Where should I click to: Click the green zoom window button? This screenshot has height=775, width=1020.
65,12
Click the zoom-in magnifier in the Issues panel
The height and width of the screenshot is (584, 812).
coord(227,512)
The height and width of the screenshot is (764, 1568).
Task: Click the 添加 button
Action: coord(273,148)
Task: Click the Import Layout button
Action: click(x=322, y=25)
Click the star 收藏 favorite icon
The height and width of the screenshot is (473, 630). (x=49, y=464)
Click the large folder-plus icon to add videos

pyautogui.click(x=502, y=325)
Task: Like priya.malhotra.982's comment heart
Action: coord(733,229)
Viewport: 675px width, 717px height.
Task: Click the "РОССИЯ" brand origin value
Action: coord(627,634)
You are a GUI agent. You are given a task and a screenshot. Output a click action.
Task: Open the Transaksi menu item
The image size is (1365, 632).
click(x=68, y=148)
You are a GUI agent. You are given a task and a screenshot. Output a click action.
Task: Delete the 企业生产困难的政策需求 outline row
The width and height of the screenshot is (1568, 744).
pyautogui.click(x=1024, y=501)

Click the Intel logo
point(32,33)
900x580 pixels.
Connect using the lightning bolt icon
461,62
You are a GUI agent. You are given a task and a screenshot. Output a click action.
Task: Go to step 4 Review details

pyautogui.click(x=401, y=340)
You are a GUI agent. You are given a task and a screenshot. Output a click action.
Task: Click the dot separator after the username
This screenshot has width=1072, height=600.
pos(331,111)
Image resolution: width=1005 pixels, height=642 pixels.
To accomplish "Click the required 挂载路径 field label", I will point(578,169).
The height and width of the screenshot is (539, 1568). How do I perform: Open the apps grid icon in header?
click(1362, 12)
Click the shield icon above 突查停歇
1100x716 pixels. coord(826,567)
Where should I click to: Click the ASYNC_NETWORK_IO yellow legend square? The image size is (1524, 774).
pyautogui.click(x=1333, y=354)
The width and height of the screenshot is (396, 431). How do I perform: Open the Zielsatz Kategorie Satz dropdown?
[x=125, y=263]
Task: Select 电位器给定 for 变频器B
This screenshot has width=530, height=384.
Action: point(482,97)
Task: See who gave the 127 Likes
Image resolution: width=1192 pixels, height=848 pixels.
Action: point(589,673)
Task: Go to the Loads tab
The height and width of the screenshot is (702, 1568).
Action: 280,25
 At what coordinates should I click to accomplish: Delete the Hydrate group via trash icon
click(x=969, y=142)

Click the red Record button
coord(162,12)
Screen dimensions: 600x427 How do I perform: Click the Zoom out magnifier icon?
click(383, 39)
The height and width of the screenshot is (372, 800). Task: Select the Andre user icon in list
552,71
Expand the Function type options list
+++
From the first line to the last, write out the data exactly.

Where should I click to: Click the green zoom window button? This screenshot has height=775, width=1020.
65,12
Click the zoom-in magnifier in the Issues panel
The height and width of the screenshot is (584, 812).
coord(227,512)
The height and width of the screenshot is (764, 1568).
Task: Click the 添加 button
Action: coord(273,148)
Task: Click the Import Layout button
Action: click(x=322, y=25)
Click the star 收藏 favorite icon
The height and width of the screenshot is (473, 630). (x=49, y=464)
Click the large folder-plus icon to add videos

pyautogui.click(x=502, y=325)
Task: Like priya.malhotra.982's comment heart
Action: coord(733,229)
Viewport: 675px width, 717px height.
Task: Click the "РОССИЯ" brand origin value
Action: coord(627,634)
You are a GUI agent. You are given a task and a screenshot. Output a click action.
Task: Open the Transaksi menu item
The image size is (1365, 632).
click(x=68, y=148)
You are a GUI agent. You are given a task and a screenshot. Output a click action.
Task: Delete the 企业生产困难的政策需求 outline row
The width and height of the screenshot is (1568, 744).
pyautogui.click(x=1024, y=501)

Click the Intel logo
point(32,33)
900x580 pixels.
Connect using the lightning bolt icon
461,62
You are a GUI agent. You are given a task and a screenshot. Output a click action.
Task: Go to step 4 Review details

pyautogui.click(x=401, y=340)
You are a GUI agent. You are given a task and a screenshot. Output a click action.
Task: Click the dot separator after the username
This screenshot has width=1072, height=600.
pos(331,111)
Image resolution: width=1005 pixels, height=642 pixels.
To accomplish "Click the required 挂载路径 field label", I will point(578,169).
The height and width of the screenshot is (539, 1568). How do I perform: Open the apps grid icon in header?
click(1362, 12)
Click the shield icon above 突查停歇
1100x716 pixels. coord(826,567)
Where should I click to: Click the ASYNC_NETWORK_IO yellow legend square? The image size is (1524, 774).
pyautogui.click(x=1333, y=354)
The width and height of the screenshot is (396, 431). How do I perform: Open the Zielsatz Kategorie Satz dropdown?
[x=125, y=263]
Task: Select 电位器给定 for 变频器B
This screenshot has width=530, height=384.
Action: point(482,97)
Task: See who gave the 127 Likes
Image resolution: width=1192 pixels, height=848 pixels.
Action: point(589,673)
Task: Go to the Loads tab
The height and width of the screenshot is (702, 1568).
Action: 280,25
 At what coordinates should I click to accomplish: Delete the Hydrate group via trash icon
click(x=969, y=142)

Click the red Record button
coord(162,12)
Screen dimensions: 600x427 How do I perform: Click the Zoom out magnifier icon?
click(383, 39)
The height and width of the screenshot is (372, 800). Task: Select the Andre user icon in list
552,71
Expand the Function type options list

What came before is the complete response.